8月1号猫眼那边蹦出来个数儿:电影《年会不能停!2》上映刚满一天,总票房就干到四千万往上走了。这速度,搁现在这大盘子里头,算得上是一脚油门的冲劲儿。
我昨晚特意去看了个晚场,十点半那种,影厅里坐了得有七八成。片子接的是第一部的茬儿,但没接着搞那种大厂年会的热闹劲儿,反而把镜头怼进了更拧巴的地界儿——产品上线前夜,整个技术部灯火通明,马杰(白客演的那个)抱着保温杯在工位间来回踱步,嘴里念叨着“这次不能再出岔子了”。结果怕什么来什么,新系统凌晨三点准时崩了,屏幕上那串乱码跟弹幕似的往外蹦,隔壁组老孙拿脸盆敲着桌子喊“谁写的代码谁背锅”,整个办公室跟炸了锅的饺子似的。

剧情主要卡在“复盘大会”前头这48小时。上头空降了个年轻女总监,叫许念,梳着高马尾,进门先让前台小姑娘把工牌换成“临时工”三个字,说“咱们这屋今天没有领导,只有干活的人”。马杰一开始不信这套,觉得她跟以前那些拿PPT糊弄人的领导一个样,结果许念真就搬了个折叠床睡在服务器机房旁边,半夜三点还拿手电筒照着机柜挨个排查。反倒是平时最会拍马屁的赵主管,这回落井下石最狠,开小会时故意把报错的截图投屏,说“技术部要是没这本事,就把预算让给市场部做直播带货”。

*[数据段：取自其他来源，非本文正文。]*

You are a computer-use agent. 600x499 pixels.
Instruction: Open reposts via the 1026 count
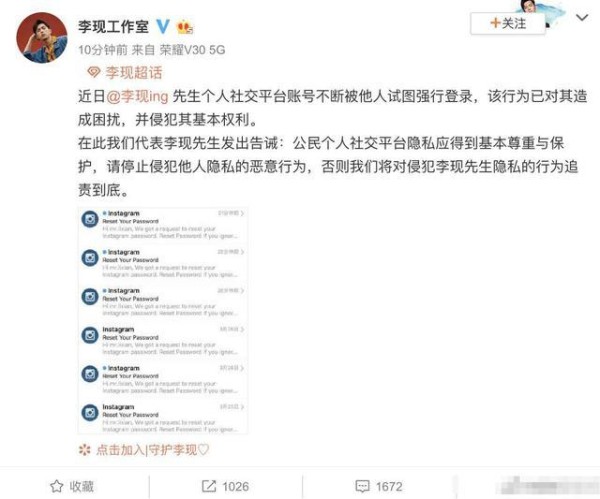[x=235, y=486]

最逗的是那个新来的实习生,叫大鹏,嘴碎得跟说相声似的,但手底下真有两下子。他拿手机对着故障代码拍了张照,转头在食堂拿筷子蘸着菜汤在桌上画了个示意图,跟马杰说“这问题不是出在后端,是前端把接口权限给锁死了,得找行政要IC卡”。马杰瞪大眼睛问你怎么知道的,大鹏咧嘴一笑“我上一个东家是做门禁系统的,这玩意儿我熟”。后来他们真就摸到行政楼一层那个贴满封条的旧档案室,翻出三年前一台报废服务器的硬盘,里头还真存着当年买系统时的原始合同——原来这系统压根就是个半成品,当年做外包的那家公司拿钱跑了,留下的文档全是乱码。

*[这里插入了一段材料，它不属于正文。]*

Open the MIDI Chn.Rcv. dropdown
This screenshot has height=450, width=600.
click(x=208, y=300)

中间有场戏特别扎心。许念把全组叫到天台,一人发瓶冰红茶,说“咱们现在这活儿,就跟给漏水的船补窟窿似的,补上一个又漏一处。但你要是盯着窟窿看,船早沉了。你要是盯着水看,至少知道往哪儿舀”。说完自己仰头灌了半瓶,底下几个三十来岁的老程序员眼圈都红了。马杰后来跟搭档在楼道抽烟,他说“我以前总觉得,混到中层就算熬出头了,结果发现是在泥潭里熬着,越挣扎陷得越深”。搭档递给他一根烟,“那也得扑腾,总比沉底强”。
最后复盘大会上那段也安排得挺绝。本以为要搞什么热血逆袭,结果许念压根没让马杰上去念检查,自己拿U盘插上投影仪,放了一组数据——系统崩了72次,但用户投诉率反而降了8%,因为每次崩溃后客服部用的应急话术比自动回复好用得多。她转头看着台上那帮董事,“你们老想着换系统,可这三年,人已经在泥地里蹚出一条道了”。没人说话,会议室静得能听见空调滴水。最后是董事长先站起来鼓的掌,但那掌声听着一点也不敞亮,闷闷的,跟拍在棉花上似的。
出字幕的时候我看了眼手机,猫眼实时票房又跳了一截。这片子火得有点道理——它没教你什么大道理,就是把那种“明明拼命干活却越干越憋屈”的滋味儿给演真了,尤其是马杰蹲在机房地上拿螺丝刀撬机柜盖那个侧影,跟咱们单位修打印机的老周一模一样。散场时听见前头俩小伙子嘀咕:“下周一开会我也得学学那姑娘,先把工牌扔了再说。”旁边女的接话:“你拉倒吧,你连工牌都没有。”笑声在过道里滚了老远。